*** Opening of Record set ***

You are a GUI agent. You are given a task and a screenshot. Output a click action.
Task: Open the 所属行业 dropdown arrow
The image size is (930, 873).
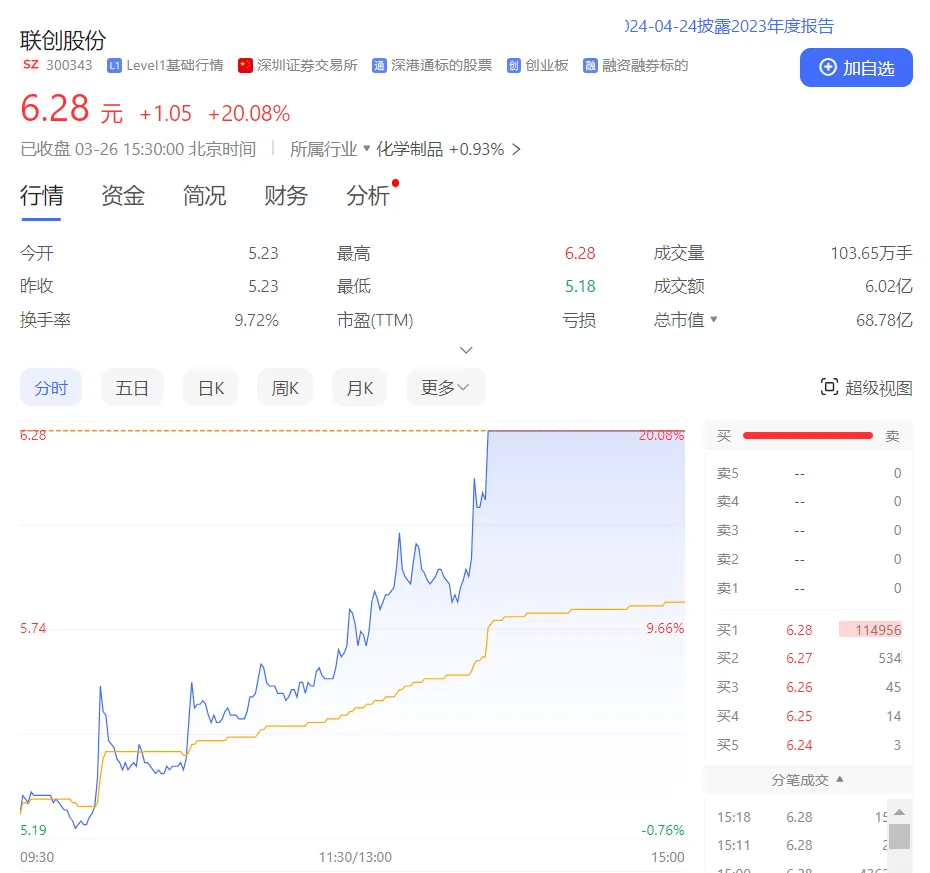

*** Close of Record set ***
*** Opening of Record set ***

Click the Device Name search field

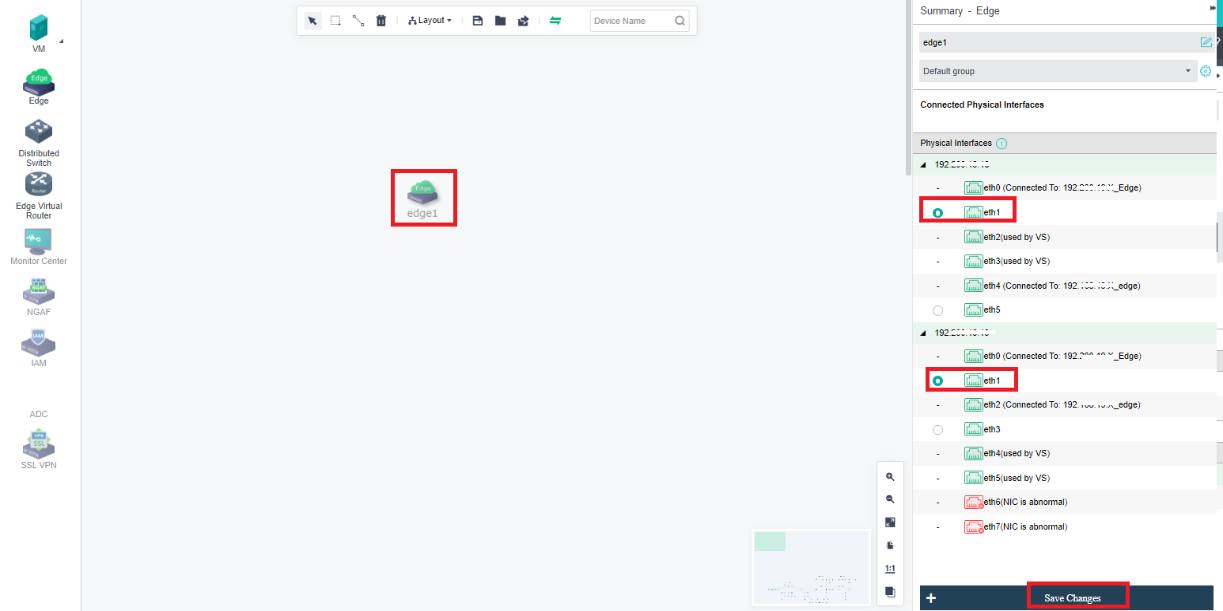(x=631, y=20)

*** Close of Record set ***

_What the task requires:_ Would you please copy exactly the part of the entries above that begins at the line containing "Task: Open the 所属行业 dropdown arrow" and ends at the line containing "The image size is (930, 873).", both lines included?

_Solved problem:_
Task: Open the 所属行业 dropdown arrow
The image size is (930, 873).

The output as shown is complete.